Problem details:
Pictures must not appear in your answer. Write out exactly the lines from the one with "556x352 pixels." through the last line of the entries below.

Data in this exercise:
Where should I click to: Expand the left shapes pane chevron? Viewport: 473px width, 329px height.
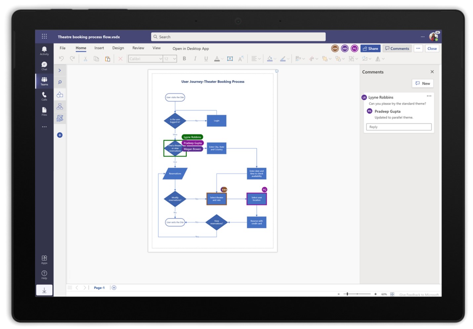[60, 70]
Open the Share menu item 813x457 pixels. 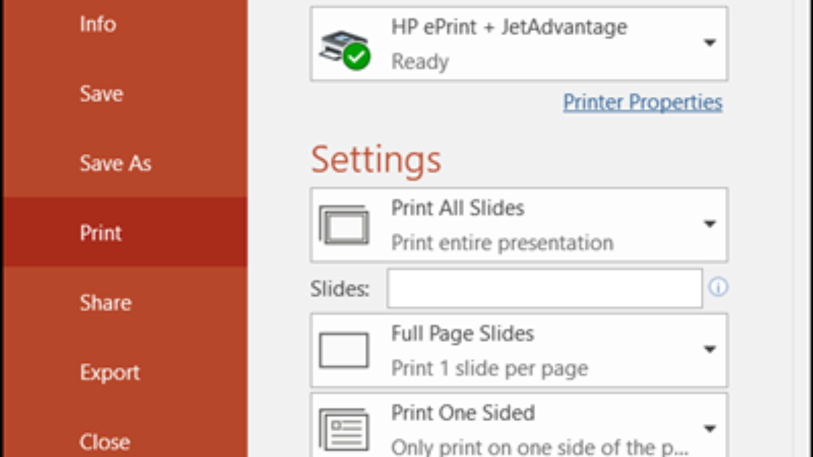click(106, 303)
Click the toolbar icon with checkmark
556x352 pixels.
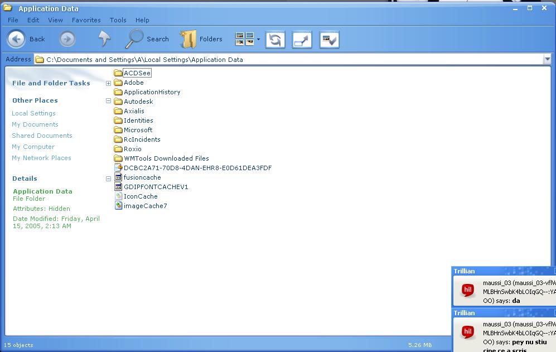[329, 40]
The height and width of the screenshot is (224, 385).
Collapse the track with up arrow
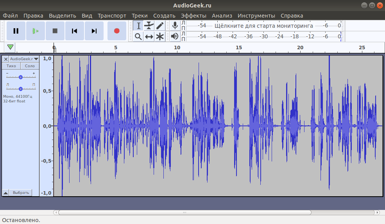[x=5, y=193]
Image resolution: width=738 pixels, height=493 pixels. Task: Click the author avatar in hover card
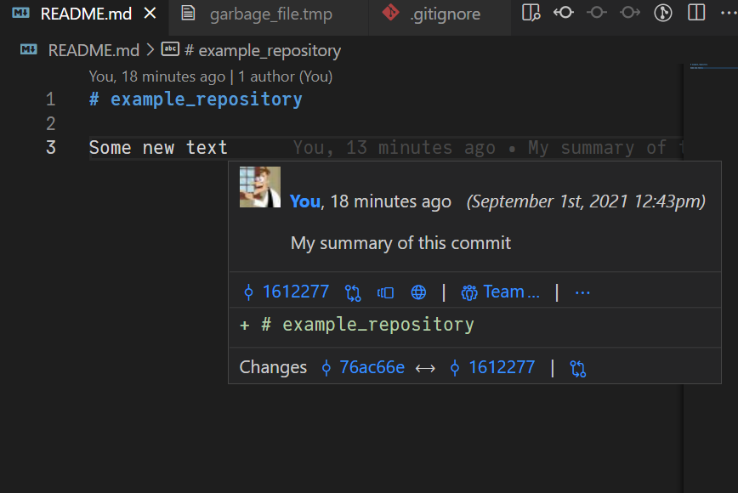coord(259,187)
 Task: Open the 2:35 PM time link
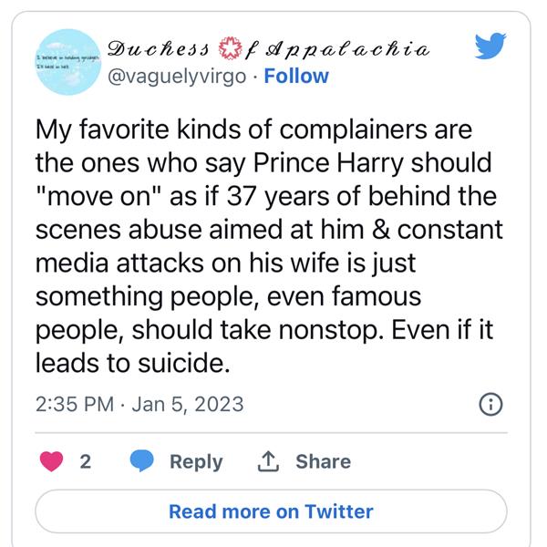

Response:
556x352 pixels.
[329, 40]
The height and width of the screenshot is (224, 385).
Collapse the track with up arrow
[x=5, y=193]
Image resolution: width=738 pixels, height=493 pixels. Task: Click the author avatar in hover card
coord(259,187)
 Task: Open the 2:35 PM time link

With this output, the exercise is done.